** Task item **
The line with "You are a GUI" through the last line of the entries: give these again exactly, and only these, without any pictures.

** Stored data **
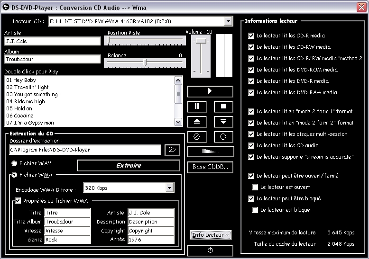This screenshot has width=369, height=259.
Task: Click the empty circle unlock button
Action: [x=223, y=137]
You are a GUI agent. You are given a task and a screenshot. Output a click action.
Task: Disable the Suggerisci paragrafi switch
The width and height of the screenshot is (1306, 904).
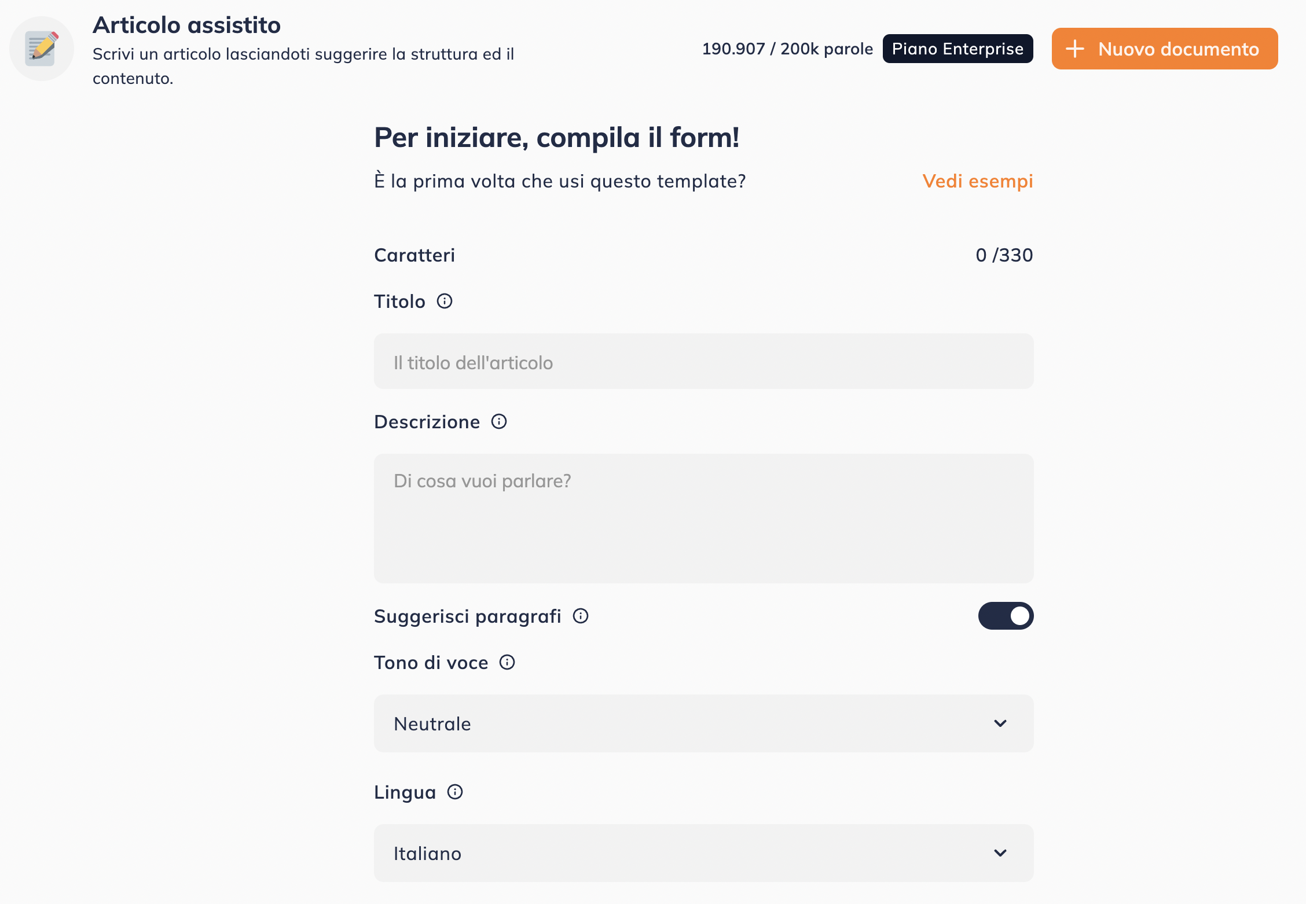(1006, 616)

** Answer section **
You are a GUI agent. You are given a task and a screenshot. Output a click action.
Task: Disable the Suggerisci paragrafi switch
The width and height of the screenshot is (1306, 904).
(1006, 616)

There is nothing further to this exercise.